** Opening DATA FOR PROCESSING block **

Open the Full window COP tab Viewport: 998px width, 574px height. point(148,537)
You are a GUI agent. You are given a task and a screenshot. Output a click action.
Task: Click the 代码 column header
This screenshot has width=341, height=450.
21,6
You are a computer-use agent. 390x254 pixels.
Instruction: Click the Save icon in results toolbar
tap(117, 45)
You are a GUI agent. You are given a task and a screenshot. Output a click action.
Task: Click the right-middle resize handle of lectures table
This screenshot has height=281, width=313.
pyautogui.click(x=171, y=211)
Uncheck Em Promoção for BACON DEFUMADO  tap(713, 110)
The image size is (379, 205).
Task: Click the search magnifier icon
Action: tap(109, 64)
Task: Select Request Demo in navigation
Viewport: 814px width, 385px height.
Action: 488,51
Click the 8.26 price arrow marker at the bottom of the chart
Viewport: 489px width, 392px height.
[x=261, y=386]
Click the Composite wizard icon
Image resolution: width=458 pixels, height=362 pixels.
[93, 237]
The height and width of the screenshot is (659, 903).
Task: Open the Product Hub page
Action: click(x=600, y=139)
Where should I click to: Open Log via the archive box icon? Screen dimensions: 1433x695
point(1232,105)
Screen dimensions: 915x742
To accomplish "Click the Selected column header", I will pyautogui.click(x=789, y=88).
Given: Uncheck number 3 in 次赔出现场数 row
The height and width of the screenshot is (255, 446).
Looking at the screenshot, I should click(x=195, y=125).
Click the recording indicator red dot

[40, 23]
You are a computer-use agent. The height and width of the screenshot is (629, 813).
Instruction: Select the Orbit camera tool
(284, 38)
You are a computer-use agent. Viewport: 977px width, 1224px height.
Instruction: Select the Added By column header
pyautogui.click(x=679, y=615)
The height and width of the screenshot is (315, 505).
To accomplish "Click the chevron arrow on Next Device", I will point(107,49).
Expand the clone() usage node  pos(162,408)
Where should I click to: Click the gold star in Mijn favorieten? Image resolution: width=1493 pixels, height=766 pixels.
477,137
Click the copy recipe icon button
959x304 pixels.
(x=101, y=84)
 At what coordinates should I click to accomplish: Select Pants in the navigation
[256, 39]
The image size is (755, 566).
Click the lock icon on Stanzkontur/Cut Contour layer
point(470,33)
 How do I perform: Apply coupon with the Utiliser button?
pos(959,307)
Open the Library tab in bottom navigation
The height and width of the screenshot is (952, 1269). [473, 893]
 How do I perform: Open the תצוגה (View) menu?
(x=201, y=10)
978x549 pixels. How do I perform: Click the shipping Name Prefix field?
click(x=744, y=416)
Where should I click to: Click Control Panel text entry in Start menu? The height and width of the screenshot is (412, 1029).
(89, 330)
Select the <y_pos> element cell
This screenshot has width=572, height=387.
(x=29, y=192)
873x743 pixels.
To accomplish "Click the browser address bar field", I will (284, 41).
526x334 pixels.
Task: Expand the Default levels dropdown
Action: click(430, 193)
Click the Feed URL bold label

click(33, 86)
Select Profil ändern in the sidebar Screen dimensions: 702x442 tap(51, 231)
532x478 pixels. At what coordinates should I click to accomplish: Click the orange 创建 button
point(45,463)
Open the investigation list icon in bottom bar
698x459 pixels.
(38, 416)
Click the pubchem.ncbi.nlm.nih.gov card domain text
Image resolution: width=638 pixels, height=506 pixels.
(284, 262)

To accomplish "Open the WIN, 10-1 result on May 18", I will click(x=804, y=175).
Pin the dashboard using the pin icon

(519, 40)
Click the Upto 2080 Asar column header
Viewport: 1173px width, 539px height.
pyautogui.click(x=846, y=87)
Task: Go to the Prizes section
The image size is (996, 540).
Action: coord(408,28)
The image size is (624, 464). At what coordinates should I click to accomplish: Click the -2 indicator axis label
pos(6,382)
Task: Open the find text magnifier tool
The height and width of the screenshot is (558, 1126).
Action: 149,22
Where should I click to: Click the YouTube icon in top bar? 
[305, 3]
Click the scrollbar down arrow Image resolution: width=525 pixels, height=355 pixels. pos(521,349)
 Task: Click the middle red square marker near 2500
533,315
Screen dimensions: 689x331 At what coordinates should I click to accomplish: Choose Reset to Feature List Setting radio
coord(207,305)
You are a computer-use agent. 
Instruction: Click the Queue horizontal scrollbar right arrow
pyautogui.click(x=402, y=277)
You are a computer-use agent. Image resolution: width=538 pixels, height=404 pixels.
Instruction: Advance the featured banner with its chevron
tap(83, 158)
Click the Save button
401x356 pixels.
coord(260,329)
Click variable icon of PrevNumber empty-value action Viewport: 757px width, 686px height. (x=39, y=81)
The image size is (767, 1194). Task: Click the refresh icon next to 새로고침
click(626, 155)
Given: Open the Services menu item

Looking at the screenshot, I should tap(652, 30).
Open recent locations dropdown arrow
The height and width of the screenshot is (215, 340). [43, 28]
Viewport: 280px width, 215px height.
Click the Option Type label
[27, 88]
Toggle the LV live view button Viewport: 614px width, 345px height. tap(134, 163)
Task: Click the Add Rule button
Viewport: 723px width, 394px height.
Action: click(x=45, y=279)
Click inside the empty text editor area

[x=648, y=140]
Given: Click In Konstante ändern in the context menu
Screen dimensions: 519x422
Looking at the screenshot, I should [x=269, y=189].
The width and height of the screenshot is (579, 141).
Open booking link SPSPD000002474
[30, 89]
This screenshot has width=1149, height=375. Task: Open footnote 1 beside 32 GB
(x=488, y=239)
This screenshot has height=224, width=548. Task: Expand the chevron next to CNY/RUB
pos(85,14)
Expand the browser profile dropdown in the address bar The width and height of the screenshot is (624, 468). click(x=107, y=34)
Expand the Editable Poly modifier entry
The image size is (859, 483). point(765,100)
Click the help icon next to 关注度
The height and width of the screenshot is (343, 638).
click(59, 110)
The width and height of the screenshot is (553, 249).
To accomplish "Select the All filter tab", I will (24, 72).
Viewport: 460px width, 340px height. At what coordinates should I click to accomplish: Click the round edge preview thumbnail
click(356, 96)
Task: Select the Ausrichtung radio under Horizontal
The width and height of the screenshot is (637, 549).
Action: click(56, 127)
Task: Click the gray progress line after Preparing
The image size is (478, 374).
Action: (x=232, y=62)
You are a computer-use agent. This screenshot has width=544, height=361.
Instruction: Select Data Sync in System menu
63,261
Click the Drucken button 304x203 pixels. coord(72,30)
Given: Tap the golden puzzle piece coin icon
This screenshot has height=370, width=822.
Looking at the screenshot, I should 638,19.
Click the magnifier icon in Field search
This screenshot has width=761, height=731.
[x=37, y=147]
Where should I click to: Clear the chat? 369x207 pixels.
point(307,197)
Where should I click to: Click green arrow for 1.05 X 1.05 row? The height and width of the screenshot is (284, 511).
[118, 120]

** Closing DATA FOR PROCESSING block **

*HOW TO COMPLETE THIS TASK*. Check the lines above for the word "computer" and give the number of lines where it appears, with no other text.

*ANSWER FOR THIS EXERCISE*. 6